Matheson v The Commissioner of Main Roads

Case

[1992] QLC 4

11 February 1992

No judgment structure available for this case.

[1992] QLC 4

 
  LAND COURT

BRISBANE

11th February, 1992

Re:                 Claim for Compensation -
  A91-34.

R.G. and M. Matheson
  v.
  The Commissioner of Main Roads

DECISION ON APPLICATION FOR COSTS

In a Judgment handed down on 11th December, 1991, I determined compensation payable to R.G. and M. Matheson, consequent upon the taking of certain lands by the Commissioner of Main Roads.  The solicitor for the respondent made an application for an order that the claimant pay the respondent's costs of and incidental to the action.  The matter was heard in Maryborough and in the circumstances I reserved my decision upon the application to give to the agent for the claimants the opportunity of making submissions on the matter and for the solicitor for the respondent to reply to such submissions.  I have now received these submissions and the reply and have given the matter my consideration.
  The solicitor for the respondent submits that the amount initially claimed was the sum of $214,350 and this was amended during the course of the hearing, reducing the amount finally claimed to $191,871.50.  The claim was based on the premise that the resumed land constituted an integral and inseparable part of a road scheme initiated in 1975 with the resumption of contiguous lands then owned by the claimants.  In the result, this claim was not accepted and I adopted the valuation contended for by the respondent in the sum of $750.00 for the loss of land plus other amounts for items of disturbance with a total award of $3,614 with interest from the date set forth in the Judgment.  The respondent has been wholly successful in the matter.  The submission is that an order for costs should follow.  Reference is made to the decision of the Land Appeal Court in Moyse and Others v. Townsville City Council (1979) 6 Q.L.C.R. 271 where at page 274 the Court said -

"First, we do not think that the presence of sub-section (2) of Section 27 of the Act should be regarded as some sort of legislative suggestion that, where the claim is substantially more than the amount awarded, and the amount put in evidence by the authority is not substantially less than the amount awarded, the Court should not merely refrain from awarding any costs to the claimant, but should award costs to the authority.  Second, where the Court is considering whether it should award costs to an authority, it could be wrong to have regard merely to the amounts of the claim and of the award and of the value put in evidence by the authority.  We would think that usually it would be more relevant to enquire whether the conduct of the claimant, including his making of an exorbitant claim, if he has made one, has been such as to force the authority; unreasonably and unnecessarily, into litigation." 
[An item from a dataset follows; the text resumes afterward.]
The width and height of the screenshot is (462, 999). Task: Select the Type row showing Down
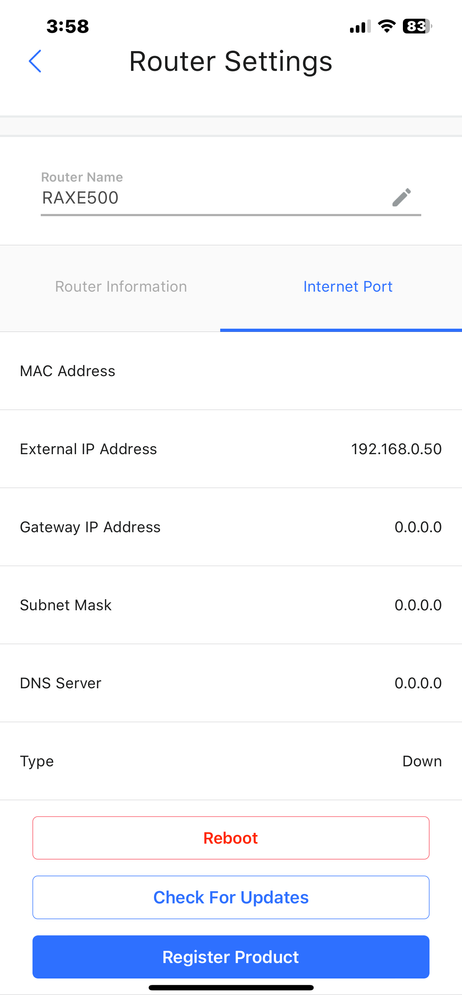[231, 761]
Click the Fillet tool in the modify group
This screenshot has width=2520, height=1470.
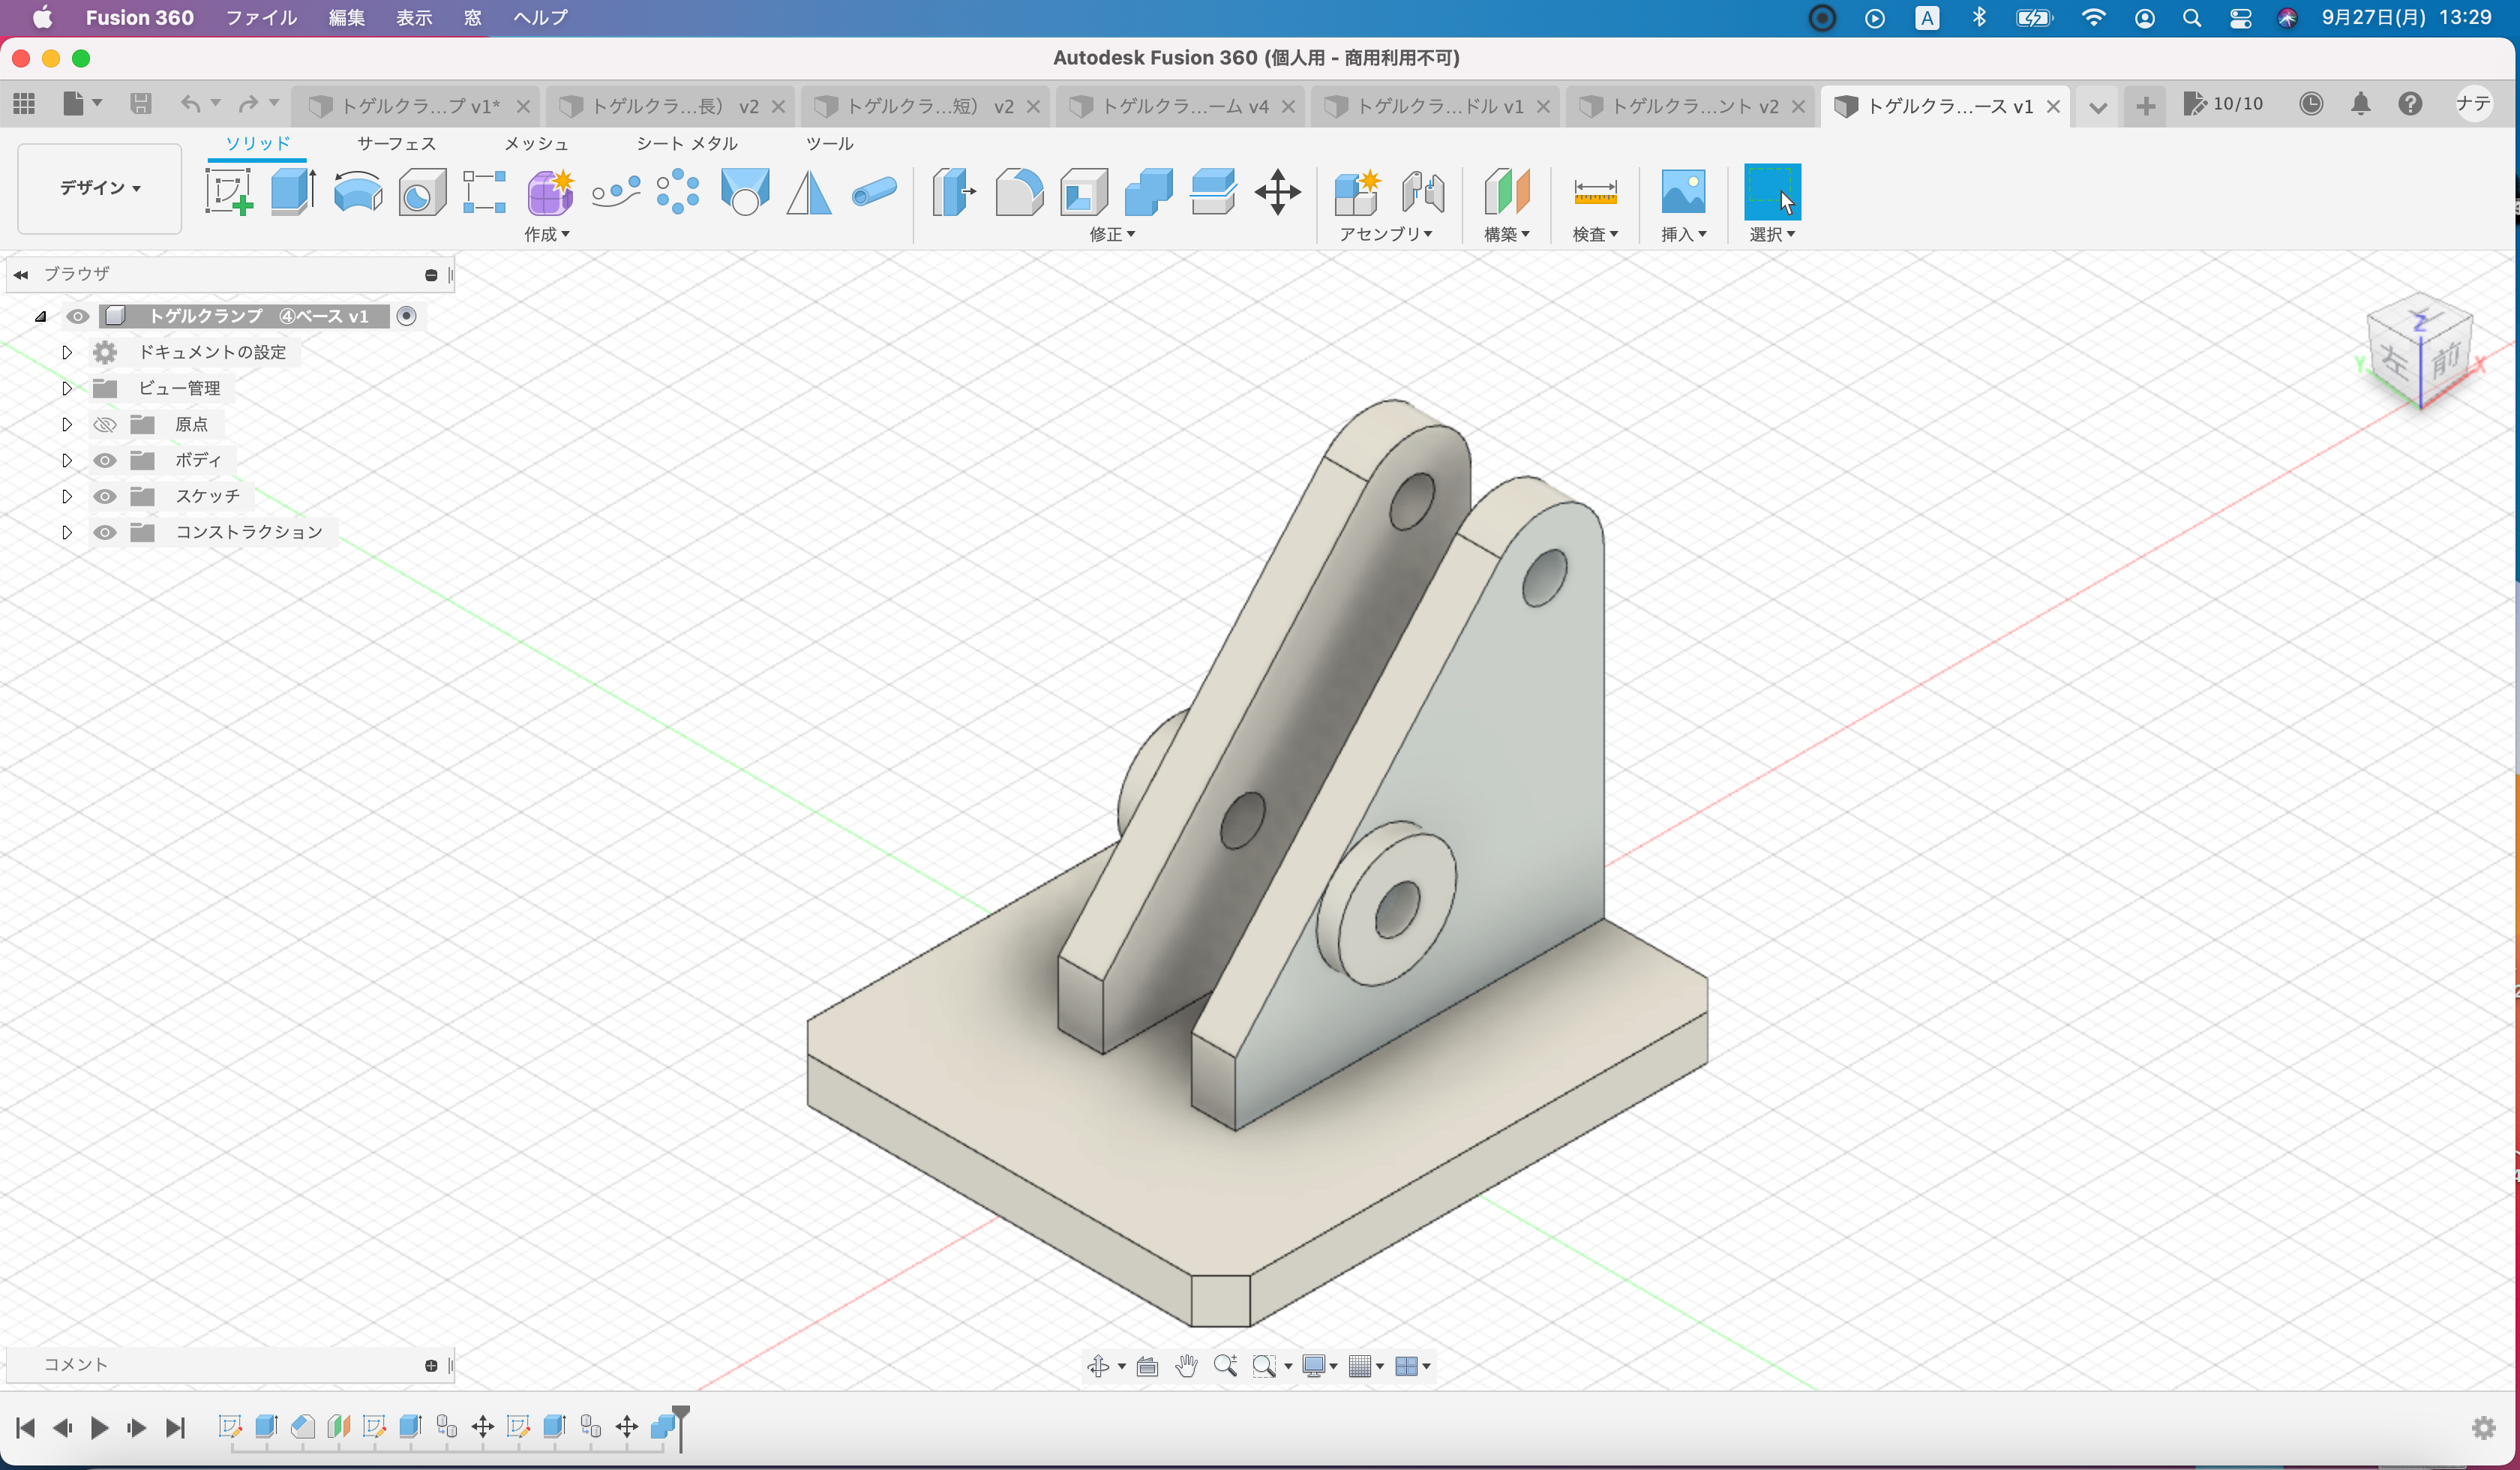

It is the submission of Mr Maddern, the agent for the claimants, that the claim was made by the dispossessed owners in good faith on the advice of a valuer and they were entitled to rely upon the opinion of that expert.  They had also placed reliance on statements made following the first resumption that the proposed road would be "at grade" and in the circumstances believed they were justified in claiming injurious affection when the road was subsequently built as a "grade separated" road. 
  While I have found that in law the claim for injurious affection failed, I can appreciate that the claimants had some grounds for relying upon the information supplied following the first resumption that the road would be "at grade" which raised some expectations of a benefit to their balance land.  The evidence for the respondent from the expert witnesses was that it was believed at that time that cost restraints would result in an "at grade" separation although a "grade separation" for major highways was desirable.  In the result, by the time the road was constructed, funds were available to build the preferred road and this was done.  In the circumstances it was perhaps reasonable to pursue the matter of injurious affection for a determination of this Court.
  At p. 278 in the Moyse case the Land Appeal Court said -

"But we do say that there are cases in which the Court can properly take the view that it was reasonable to have the fact decided by the Court and that, notwithstanding the failure of the claim, there should not be any order as to costs.  We think that the learned Member was entitled to regard this as such a case. "

In this case, it does not appear unreasonable for the dispossessed owners to have accepted the advice of their valuer and to place some reliance upon the information supplied in 1975 of the type of road to be constructed.  Following the death of the valuer who undertook the valuation, they have incurred expense in engaging another valuer to present evidence to the Court.  The award of compensation is minimal and they would suffer severely if an order for costs was made.  In the circumstances, I propose to exercise my discretion and make no order as to costs.